*** RECORDS FOR THE EXERCISE ***
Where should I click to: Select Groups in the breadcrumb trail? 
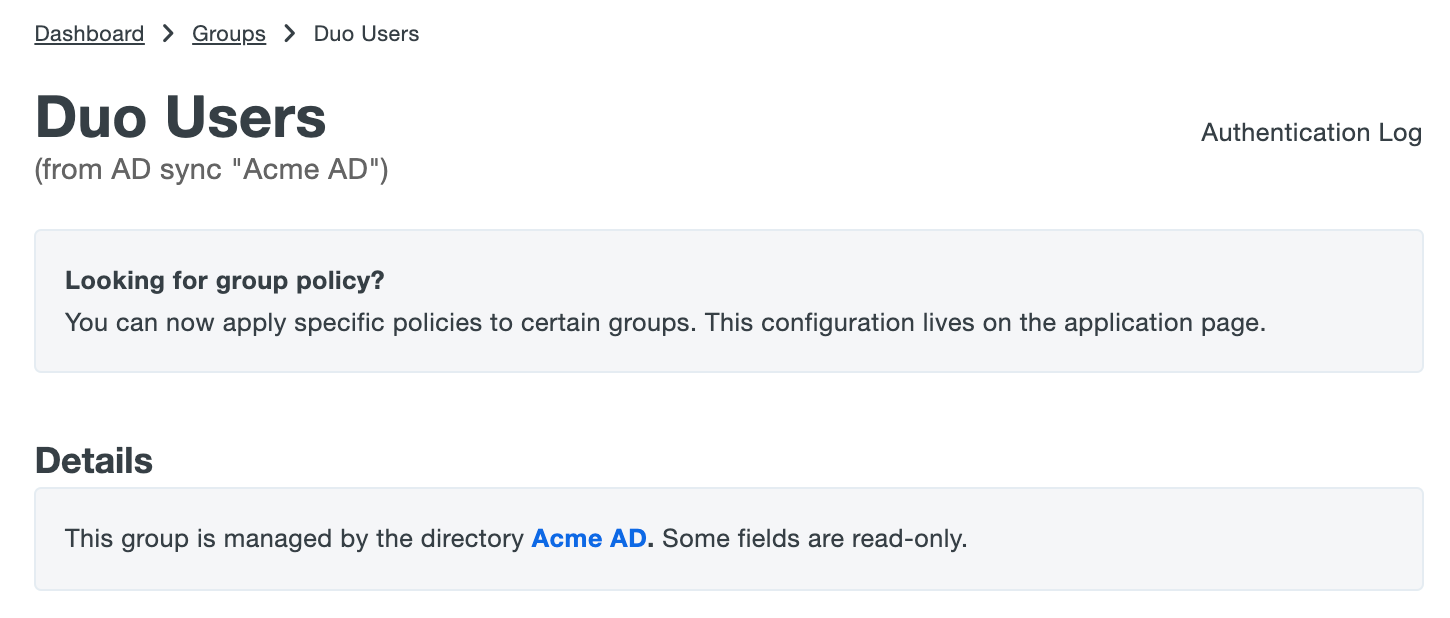(x=229, y=33)
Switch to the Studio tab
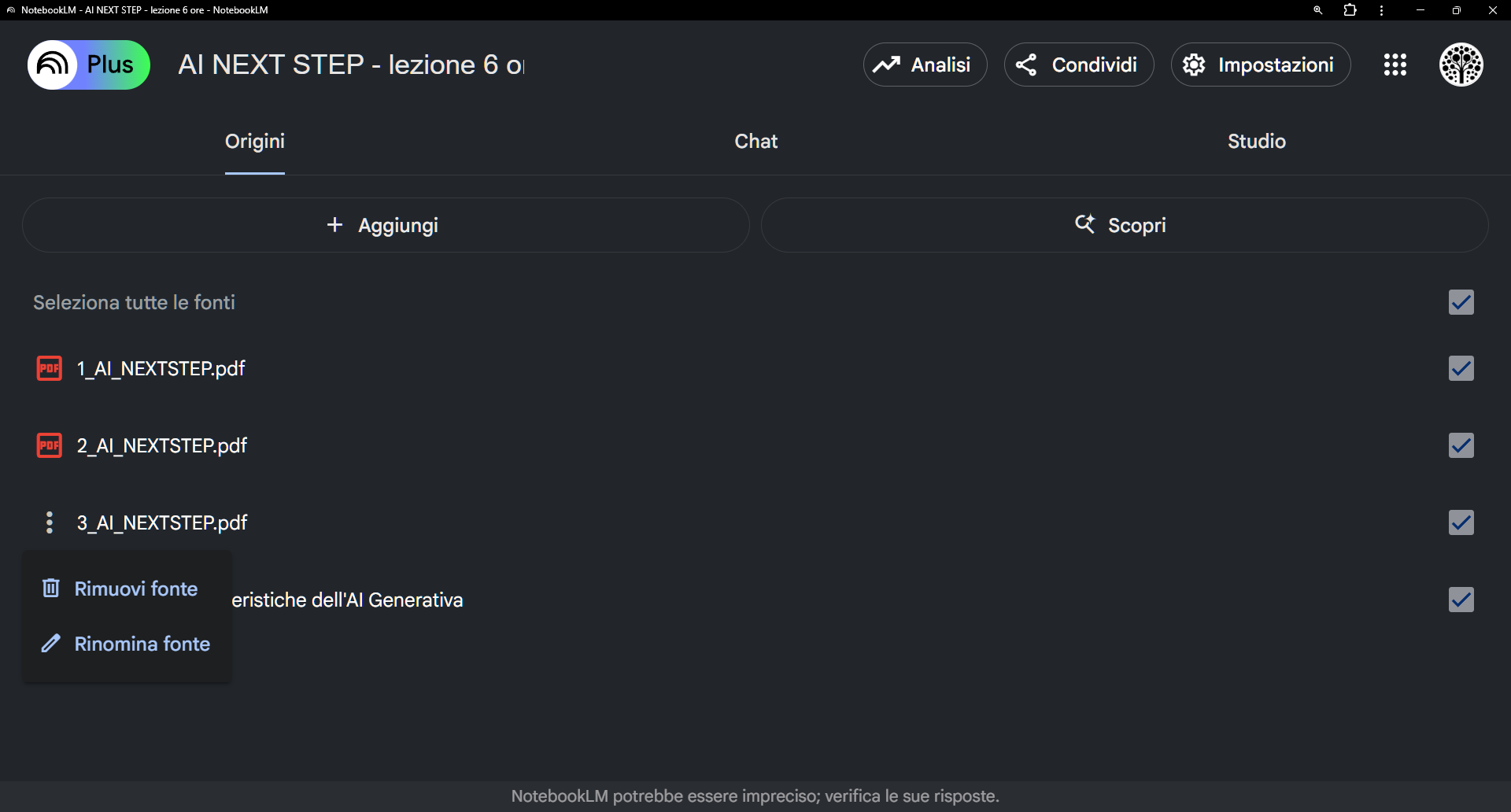This screenshot has height=812, width=1511. (x=1257, y=142)
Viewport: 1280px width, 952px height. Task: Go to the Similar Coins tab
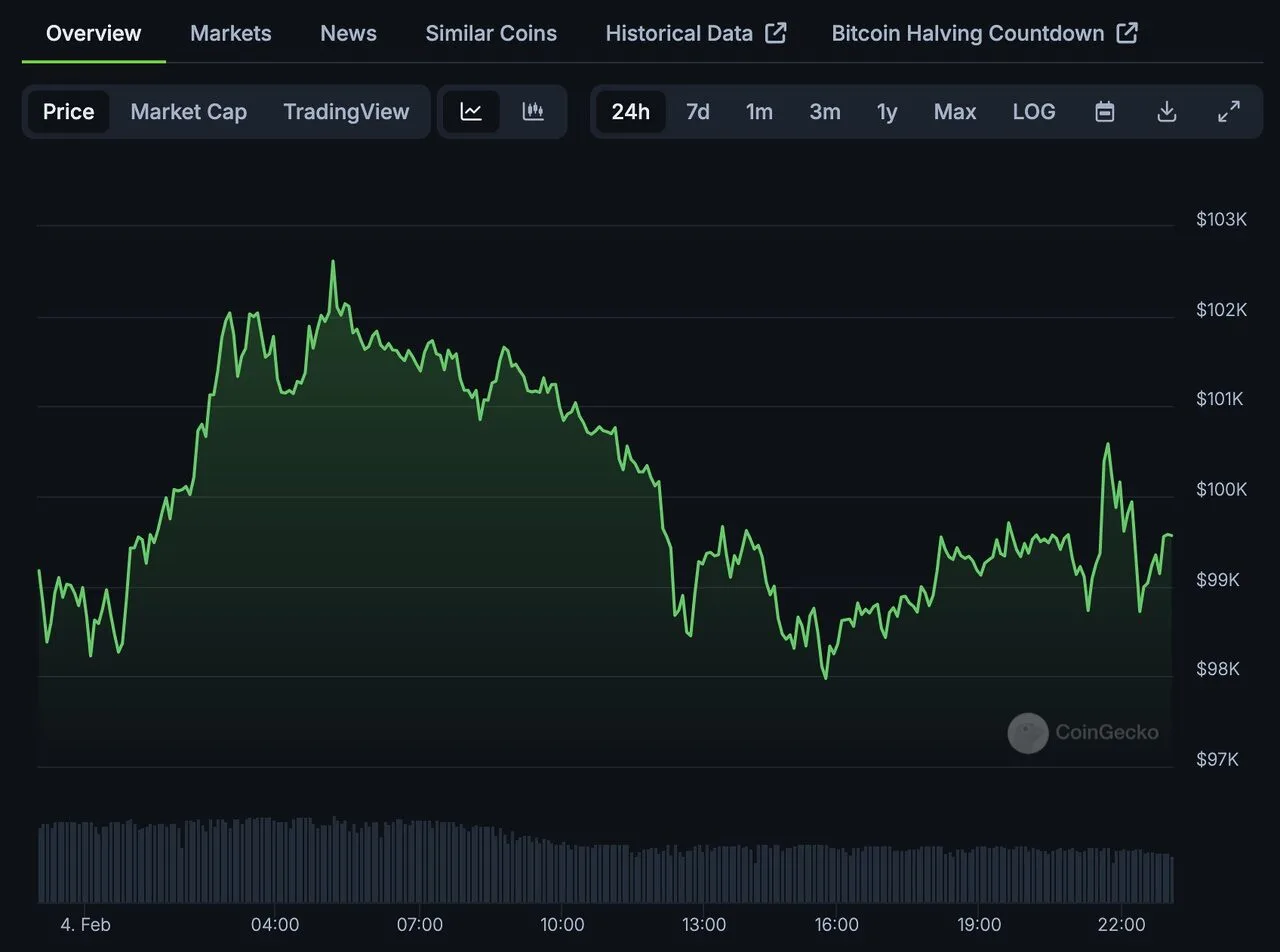(x=491, y=33)
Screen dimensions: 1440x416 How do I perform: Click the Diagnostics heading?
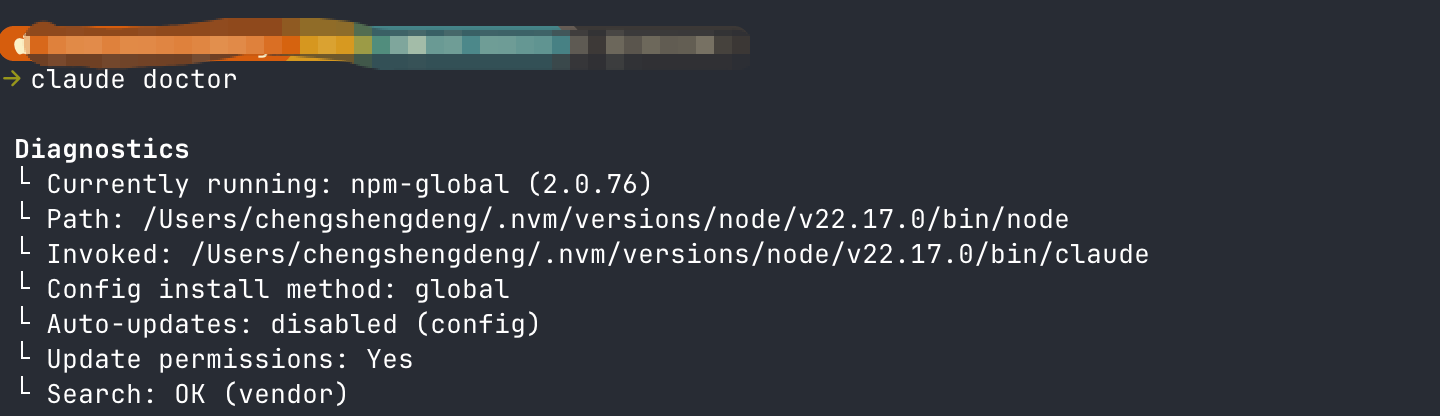(x=102, y=149)
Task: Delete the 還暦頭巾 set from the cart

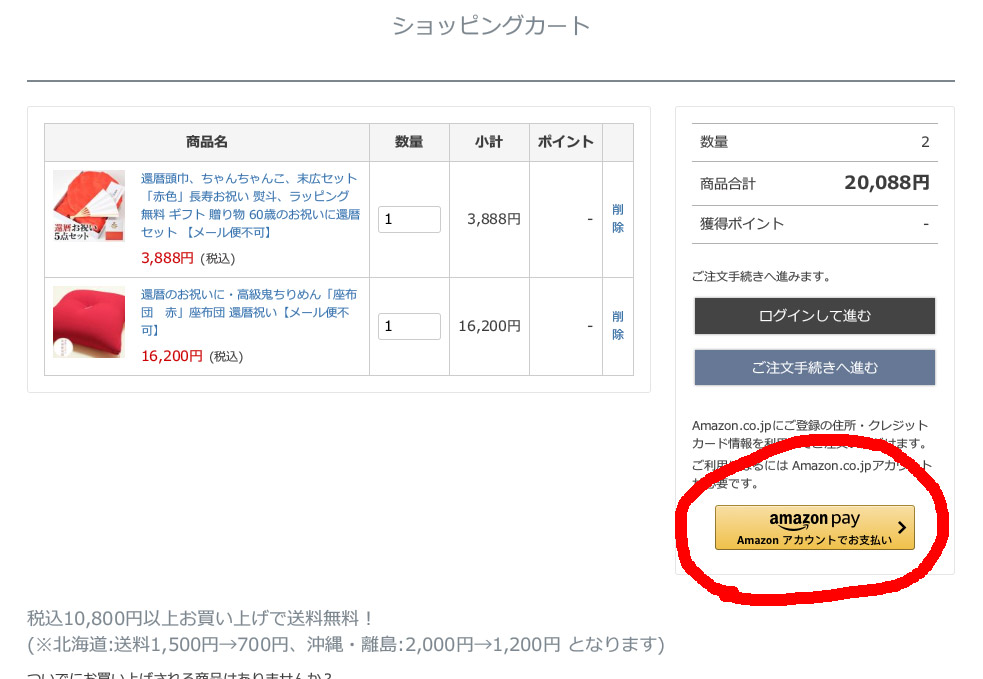Action: tap(618, 218)
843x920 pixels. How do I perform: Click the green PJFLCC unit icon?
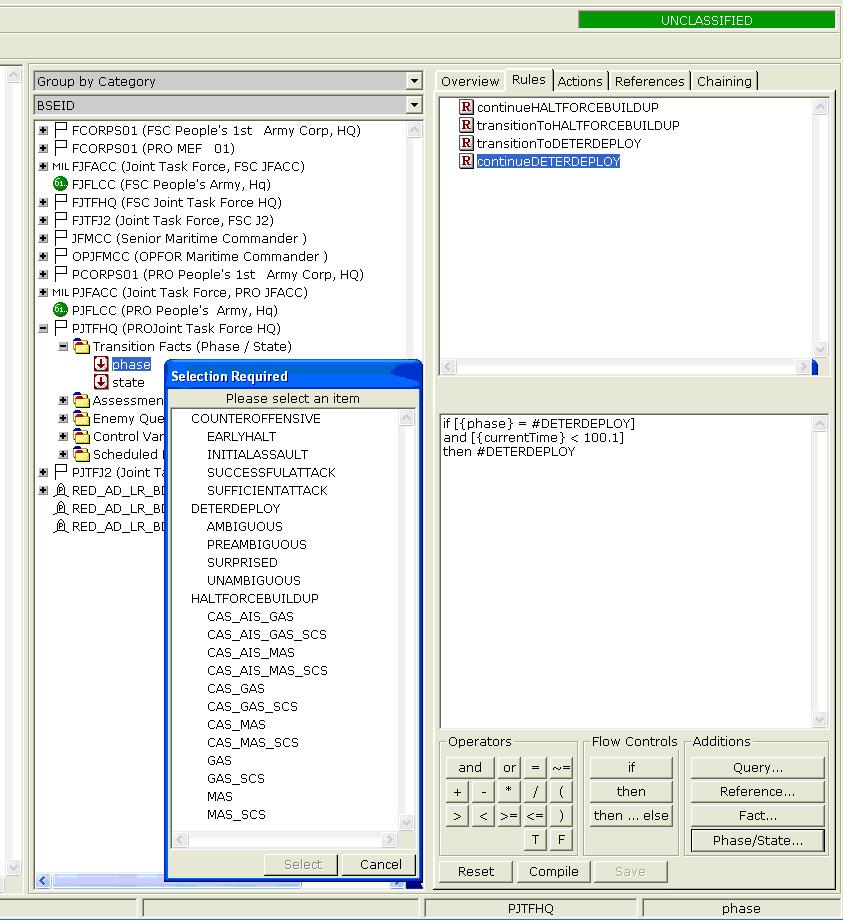coord(60,310)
*** End of RECORDS FOR THE EXERCISE ***
# DIRECTIONS:
The expected answer is an unaltered copy of the listing, images removed.

# ANSWER TO THIS TASK:
Where should I click to: Select Groups in the breadcrumb trail? 
(x=229, y=33)
Switch to the Studio tab
This screenshot has height=812, width=1511. (x=1257, y=142)
Viewport: 1280px width, 952px height. Task: Go to the Similar Coins tab
(x=491, y=33)
Screen dimensions: 1440x416 How do I perform: Click the Diagnostics heading?
(x=102, y=149)
Task: Delete the 還暦頭巾 set from the cart

Action: tap(618, 218)
843x920 pixels. How do I perform: Click the green PJFLCC unit icon?
coord(60,310)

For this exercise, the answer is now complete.